To overcome these problems, automated commercial systems were developed which were made more robust by the use of standardised procedures and reagents for sample processing, amplification, and detection. These procedures, which allow different steps of the process to take place in a single sealed tube, were intended to reduce the risk of contamination. At the same time, the use of larger sample volumes or the introduction of internal amplification controls to detect inhibitors was adopted to cut down the rate of false negative results.

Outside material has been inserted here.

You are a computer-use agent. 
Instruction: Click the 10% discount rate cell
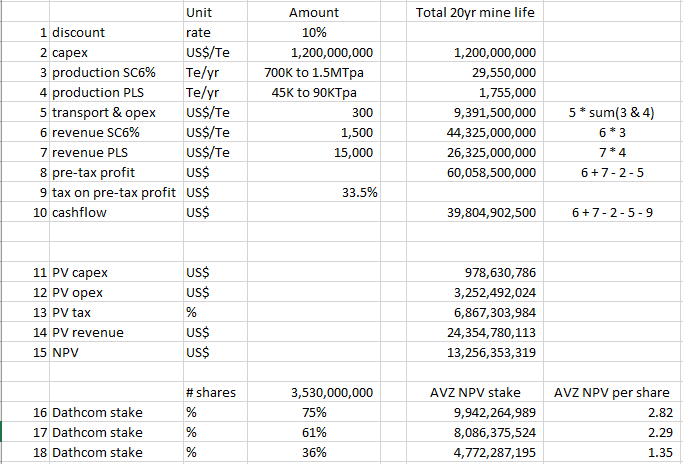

Notwithstanding these precautionary measures, published studies show a considerable heterogeneity in the results obtained with commercial NAATs. The US Centers for Disease Control (CDC) recommend that commercial NAATs be used with microscopy to improve diagnostic certainty (pending culture results and/or patient’s response to treatment) and that clinicians should rely on their clinical judgement in the interpretation of results. According to the CDC, the diagnosis of pulmonary TB can be presumed in smear positive (acid-fast bacilli (AFB)+) patients with a positive NAAT result and in smear negative (AFB−) patients with two subsequent positive NAAT results. Environmental mycobacterial disease can be hypothesised when a negative NAAT result is obtained from an AFB+ and inhibitor-free sample while, as about 20% of TB cases can be attributed to infection by AFB− patients,4 two negative NAAT results from two separate AFB− samples are needed to exclude contagiousness.5
Two previous meta-analyses on the accuracy of NAATs for the diagnosis of pulmonary TB, analysing mostly home grown polymerase chain reaction (PCR) based tests, found a substantial variability in both sensitivity and specificity due to the different threshold set by each investigator and to differences in study design and quality.6,7 To our knowledge, the diagnostic accuracy of commercial NAATs separately on both AFB+ and AFB− respiratory samples has never been systematically reviewed. This study was undertaken to assess the performance of NAATs in the context of a careful analysis of the impact of the type of test as well as of the methodological and clinical characteristics of published studies on the accuracy estimates.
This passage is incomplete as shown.